Problem description: If a line of the material contains "Switch", copy it.
[Opening Excerpted records section]
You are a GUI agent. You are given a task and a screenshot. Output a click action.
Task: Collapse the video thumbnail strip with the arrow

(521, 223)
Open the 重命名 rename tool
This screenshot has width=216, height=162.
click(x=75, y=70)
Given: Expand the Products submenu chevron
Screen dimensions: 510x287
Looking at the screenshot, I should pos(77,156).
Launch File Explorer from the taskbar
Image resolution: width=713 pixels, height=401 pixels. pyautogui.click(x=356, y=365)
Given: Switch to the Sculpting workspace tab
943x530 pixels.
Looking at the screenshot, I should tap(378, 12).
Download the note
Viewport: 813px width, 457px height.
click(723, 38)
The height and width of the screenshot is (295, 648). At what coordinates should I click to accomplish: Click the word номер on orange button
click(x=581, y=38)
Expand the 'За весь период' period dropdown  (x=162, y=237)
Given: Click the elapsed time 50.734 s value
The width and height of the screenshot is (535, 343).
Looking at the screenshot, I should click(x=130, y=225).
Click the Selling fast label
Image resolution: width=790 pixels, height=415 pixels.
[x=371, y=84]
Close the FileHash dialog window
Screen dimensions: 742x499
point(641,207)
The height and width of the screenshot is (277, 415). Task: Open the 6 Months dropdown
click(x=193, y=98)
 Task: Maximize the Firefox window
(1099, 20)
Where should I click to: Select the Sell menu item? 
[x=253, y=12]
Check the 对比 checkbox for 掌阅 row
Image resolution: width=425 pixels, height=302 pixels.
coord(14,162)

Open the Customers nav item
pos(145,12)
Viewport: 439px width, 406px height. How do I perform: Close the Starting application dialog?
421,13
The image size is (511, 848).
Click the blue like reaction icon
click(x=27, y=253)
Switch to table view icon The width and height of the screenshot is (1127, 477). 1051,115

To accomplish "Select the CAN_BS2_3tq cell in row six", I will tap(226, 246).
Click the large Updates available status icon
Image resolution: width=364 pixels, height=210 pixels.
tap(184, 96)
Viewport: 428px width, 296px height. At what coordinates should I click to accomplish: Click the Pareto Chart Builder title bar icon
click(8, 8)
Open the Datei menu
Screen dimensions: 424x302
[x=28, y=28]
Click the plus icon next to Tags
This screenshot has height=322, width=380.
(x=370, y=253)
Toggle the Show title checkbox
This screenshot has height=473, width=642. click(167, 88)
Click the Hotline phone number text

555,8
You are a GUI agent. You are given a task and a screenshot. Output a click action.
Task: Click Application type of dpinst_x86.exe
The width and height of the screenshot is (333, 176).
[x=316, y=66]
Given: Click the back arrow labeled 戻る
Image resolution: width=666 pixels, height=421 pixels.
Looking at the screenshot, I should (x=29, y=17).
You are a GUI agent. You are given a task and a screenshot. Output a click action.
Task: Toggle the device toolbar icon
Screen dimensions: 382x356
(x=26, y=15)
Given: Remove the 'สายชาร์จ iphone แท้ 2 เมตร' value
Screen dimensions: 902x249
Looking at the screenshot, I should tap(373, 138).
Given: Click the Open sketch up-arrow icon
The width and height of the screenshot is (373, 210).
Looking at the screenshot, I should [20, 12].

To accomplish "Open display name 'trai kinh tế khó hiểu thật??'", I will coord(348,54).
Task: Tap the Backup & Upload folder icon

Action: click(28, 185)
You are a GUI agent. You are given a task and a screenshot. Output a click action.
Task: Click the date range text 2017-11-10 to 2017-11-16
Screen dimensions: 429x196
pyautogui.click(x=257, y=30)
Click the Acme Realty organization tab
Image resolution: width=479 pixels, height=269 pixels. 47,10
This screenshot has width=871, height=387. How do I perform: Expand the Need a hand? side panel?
[Closing Excerpted records section]
Reply to the task:
Given: Switch to the Sculpting workspace tab
Switch to table view icon The width and height of the screenshot is (1127, 477). 1051,115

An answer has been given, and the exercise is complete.